I couldn't help myself. I saw this girl at Siamimbellis and had to buy her. Any name ideas?​ 
*Koi Marble CT Female*​


----------



## Leeniex (Aug 14, 2011)

Wow, she looks like a flower!!


----------



## Hopeseeker (Feb 6, 2012)

I like the name Amethyst! Came to mind when I saw her.


----------



## Jessicatm137 (Mar 22, 2012)

_*Wow*_ beautiful girl.
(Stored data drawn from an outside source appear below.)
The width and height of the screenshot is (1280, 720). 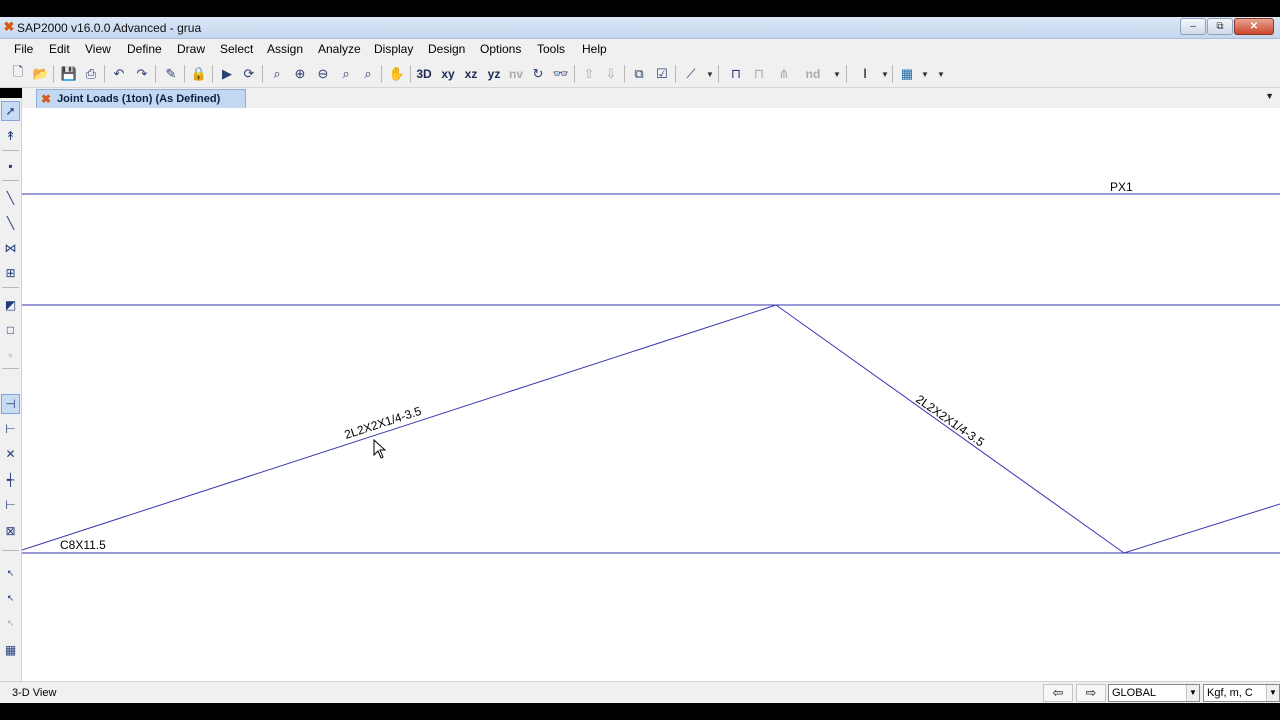 I want to click on frame-section-icon: ⊓, so click(x=736, y=74).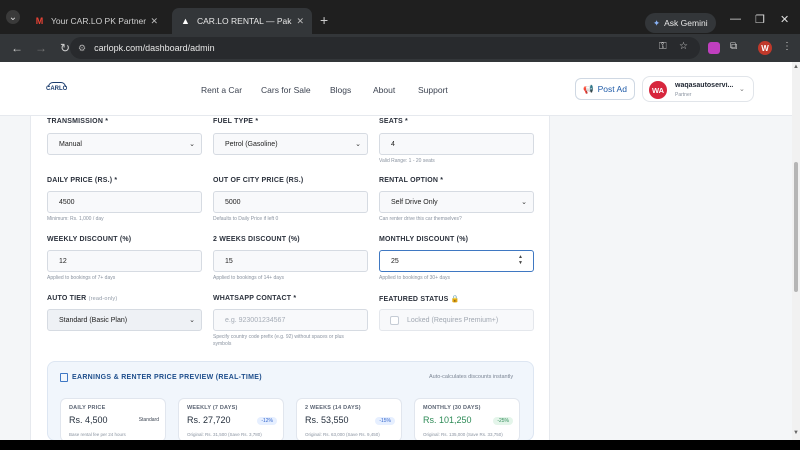 This screenshot has height=450, width=800. Describe the element at coordinates (82, 298) in the screenshot. I see `auto-tier-label: AUTO TIER (read-only)` at that location. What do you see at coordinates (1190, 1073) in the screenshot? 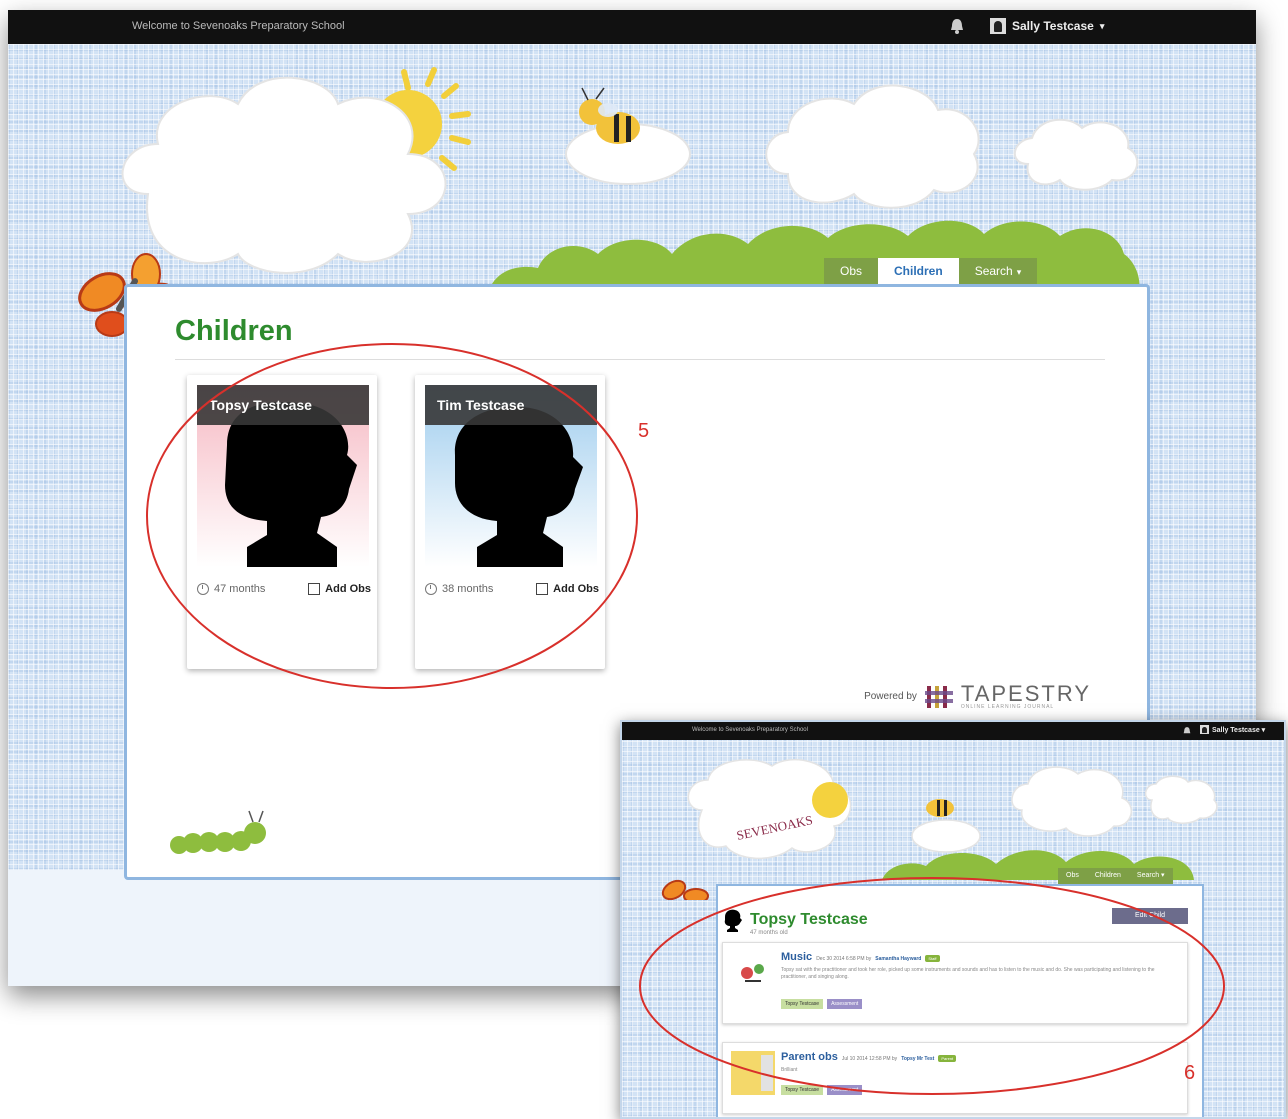
I see `annotation-number: 6` at bounding box center [1190, 1073].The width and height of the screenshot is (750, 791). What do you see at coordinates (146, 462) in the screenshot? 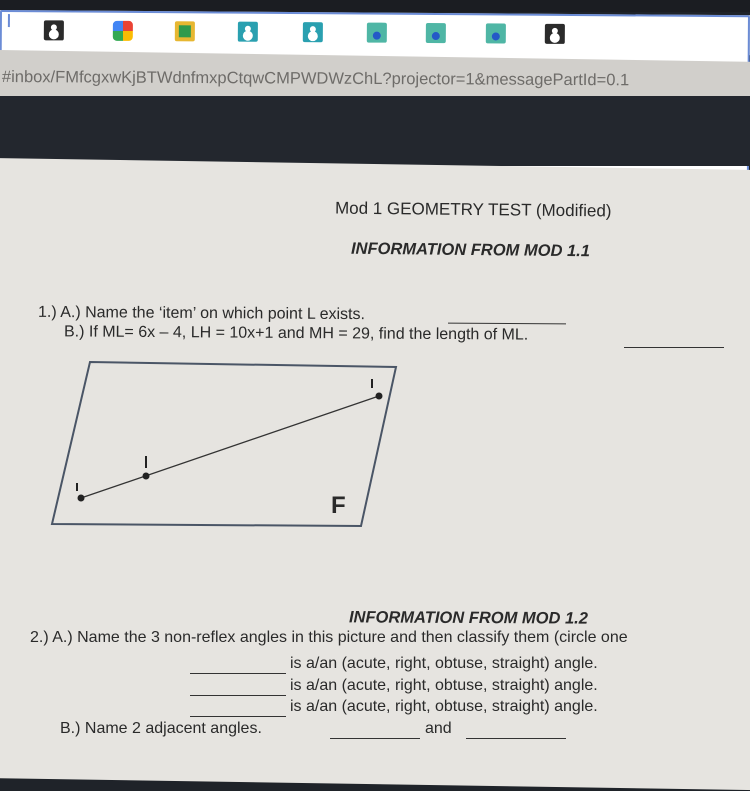
I see `point-l-label` at bounding box center [146, 462].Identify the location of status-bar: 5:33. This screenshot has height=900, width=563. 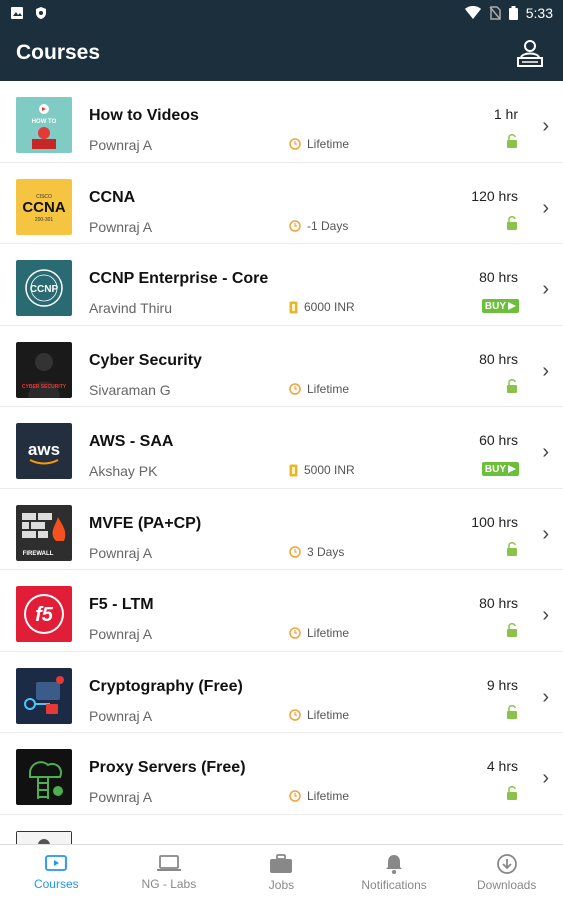
(282, 12).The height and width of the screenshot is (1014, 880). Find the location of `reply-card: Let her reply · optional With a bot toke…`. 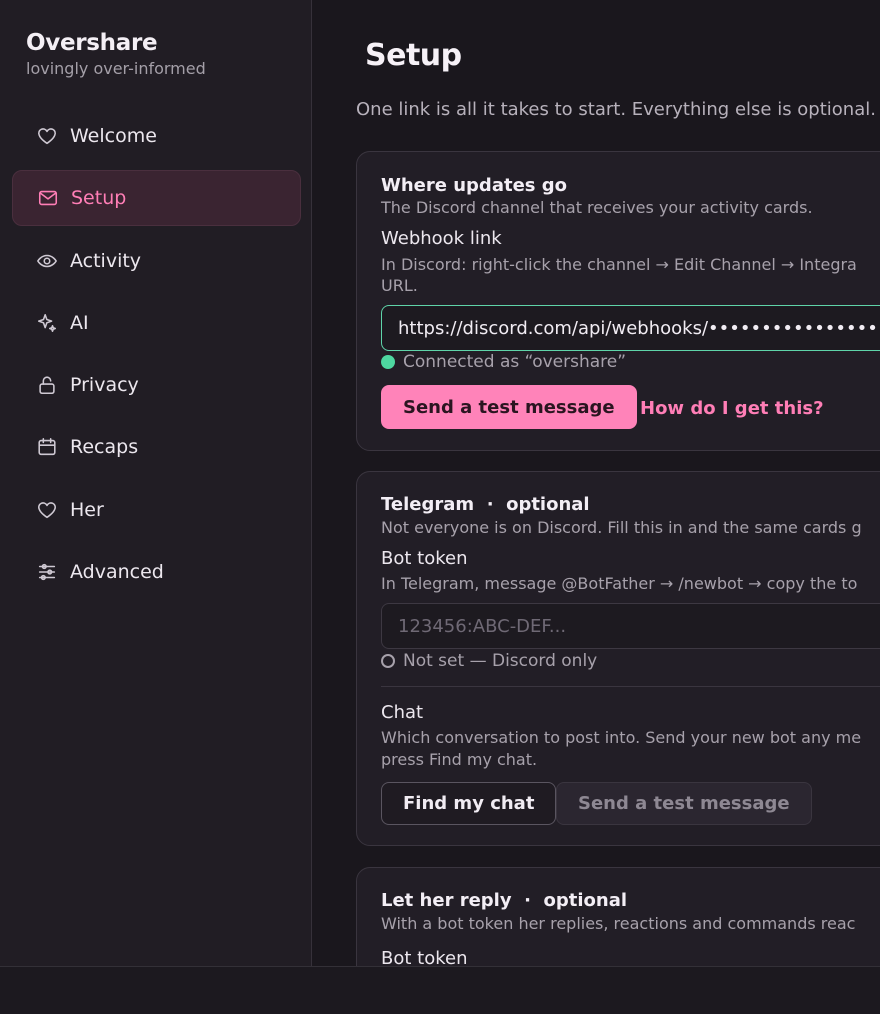

reply-card: Let her reply · optional With a bot toke… is located at coordinates (618, 916).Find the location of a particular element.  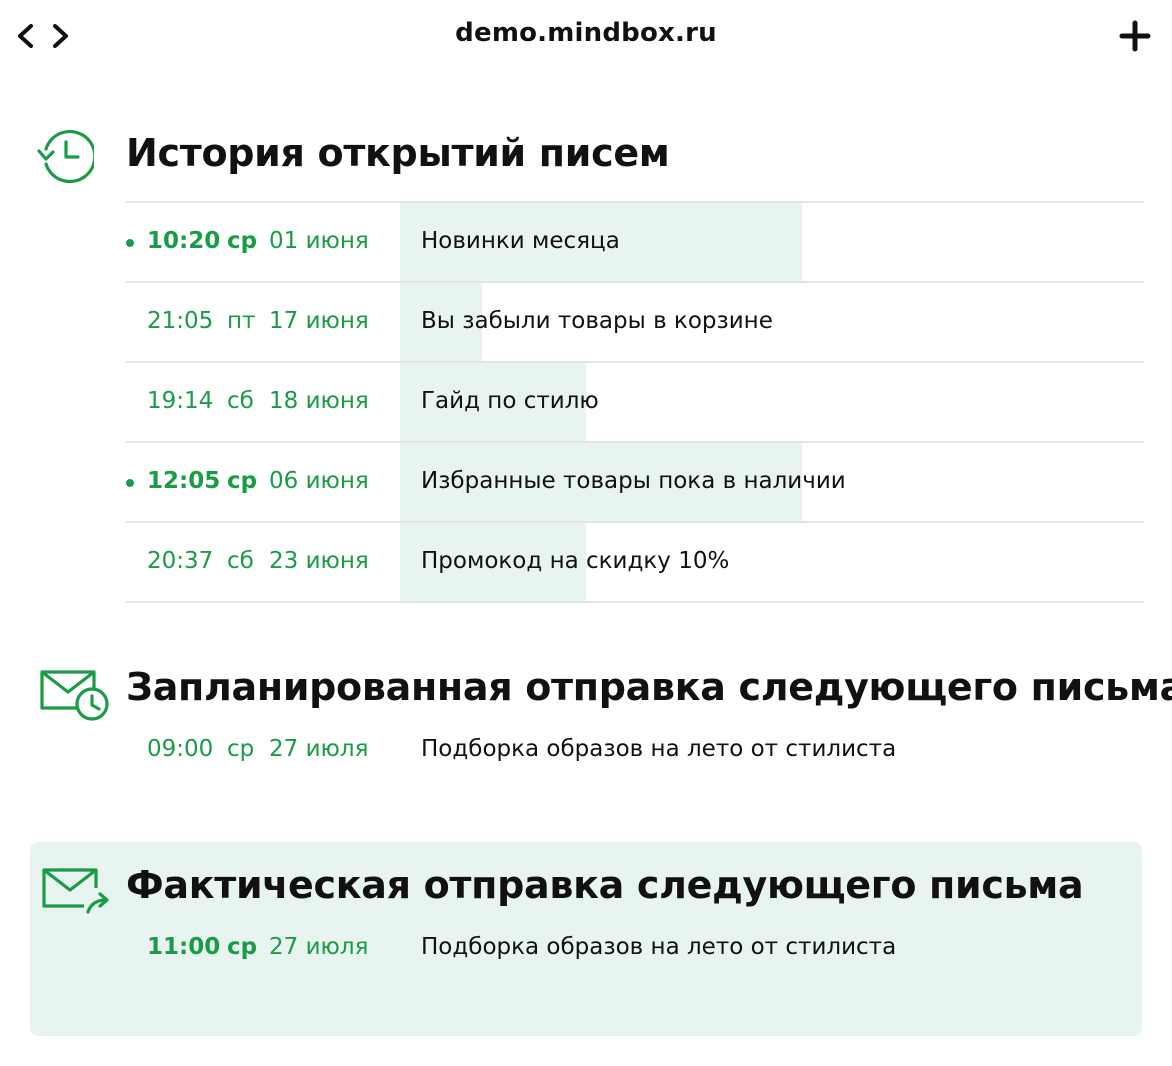

history-row: 10:20 ср 01 июня Новинки месяца is located at coordinates (635, 242).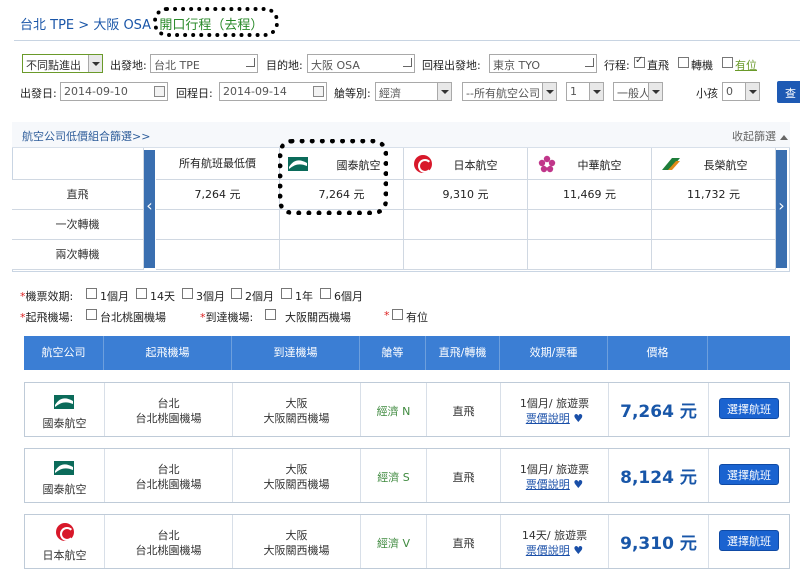 This screenshot has width=800, height=572. I want to click on to-value: 大阪 OSA, so click(336, 66).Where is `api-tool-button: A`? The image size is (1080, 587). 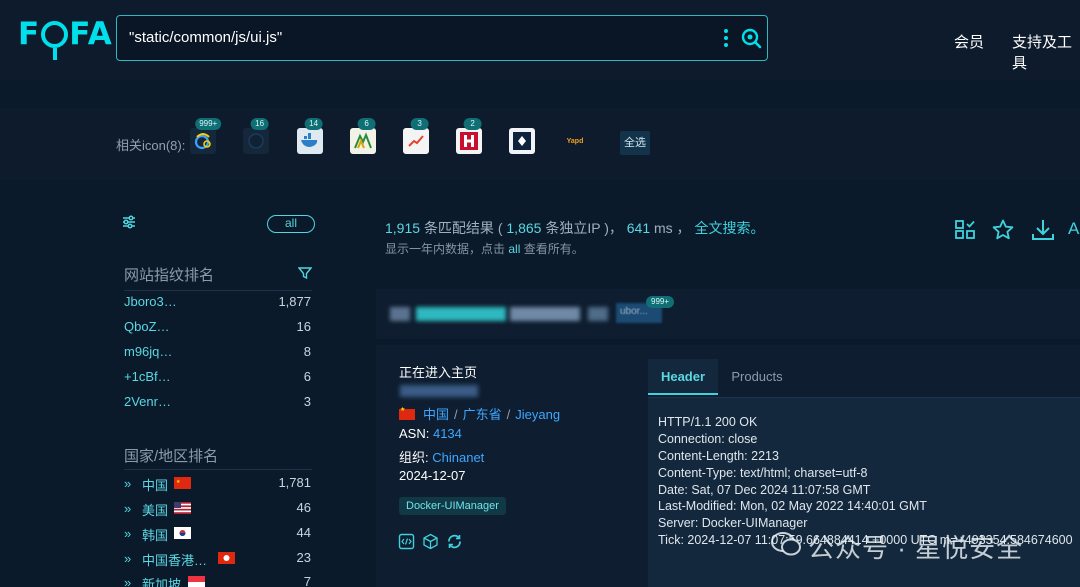 api-tool-button: A is located at coordinates (1074, 229).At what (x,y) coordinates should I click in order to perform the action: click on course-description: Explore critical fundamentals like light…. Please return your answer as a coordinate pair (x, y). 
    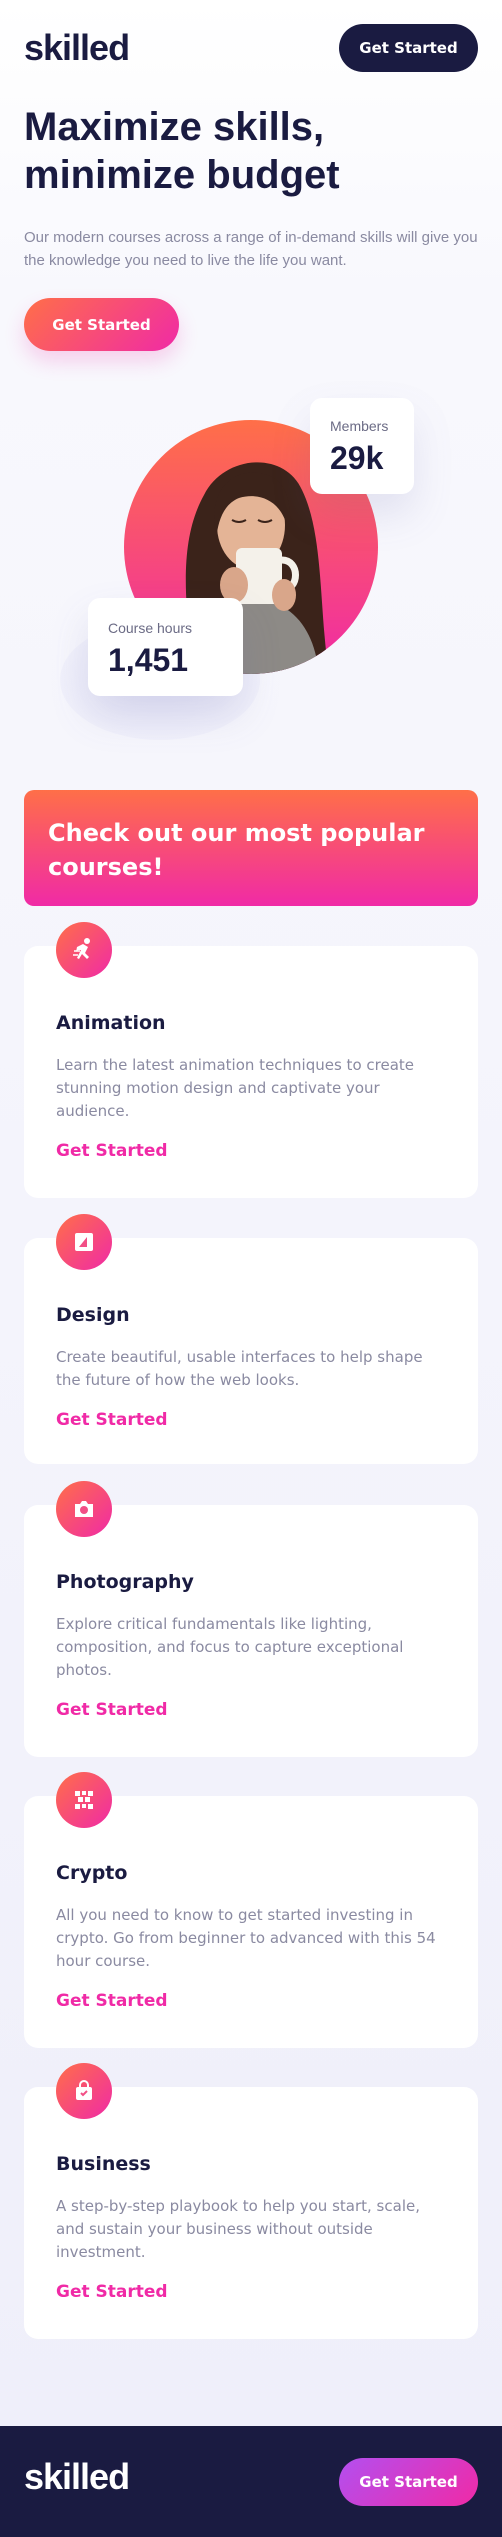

Amethyst suits her perfectly!


----------



## lvandert (Feb 23, 2012)

I'd name her Koi, but REALLY AWESOME FISH!!!


----------



## BeckyFish97 (Apr 9, 2012)

First Thought?Amethyst, second thought Violet


----------



## Kim (Apr 30, 2008)

Wow!! She is STUNNING!!!


----------



## betta lover1507 (Aug 6, 2011)

who wouldn't buy her? ;p


----------



## Luimeril (Dec 29, 2010)

holy.....! OMG! she's AMAZING! i second "Amethyst".


----------



## Yaoilover12397 (Aug 12, 2011)

I simply couldn't stop myself, Amethyst is on my list of considered names, Any others?


----------



## Kinz2488 (Apr 12, 2012)

I'm totally jealous! How beautiful!!!! I like Amethyst.


----------



## MrVampire181 (May 12, 2009)

What an interesting color. Nice fish though.


----------



## Yaoilover12397 (Aug 12, 2011)

Thanks, I'm so excited about her, I think she's simply stunning.


----------



## copperarabian (Apr 27, 2011)

I'd name her Sakura, because she is a pretty flower


----------



## betta lover1507 (Aug 6, 2011)

^^^ i love that name, i don't even have a name for my new girl right now XP so am no big help


----------



## finnfinnfriend (Feb 3, 2012)

Yaoilover12397 said:


> I simply couldn't stop myself, Amethyst is on my list of considered names, Any others?


Lilac!


----------



## newfiedragon (May 25, 2010)

She's absolutely beautiful! :shock:

I think either Hyacinth or Iris would be great name for her!


----------



## LuckyBlue (Mar 26, 2012)

I like Amethyst and Violet...... I was thinking Iris.


----------



## LuckyBlue (Mar 26, 2012)

oops....  didn't see the 2nd page of posts until after I posted.... I like Lilac too..


----------



## BeautifulBetta (Nov 12, 2011)

Um, WOW. Thats her new name. "Wow". LMAO. Soooo amazing!


----------



## twinjupiter (Aug 20, 2011)

My favorite site to go to for name ideas:

http://www.thinkbabynames.com/search/0/purple


----------



## Karebear13 (Jan 23, 2012)

haha I like the idea of naming her WOW haha its cute 
She is really amazing! post more pics when she arrives


----------



## lilyth88 (Mar 15, 2012)

Wisteria


----------



## Tikibirds (May 26, 2011)

I would of bought her too*. I would name her after a purple flower...
Here is a cool site with names and pics of purple flowers.
http://www.purplebearspurpleflowersandplants.com/

I like Morning Glory and Saffron

and why can't I turn the bold type thing off?? :-?
*


----------



## Yaoilover12397 (Aug 12, 2011)

I've decided on the name Amethyst for this girl. <3


----------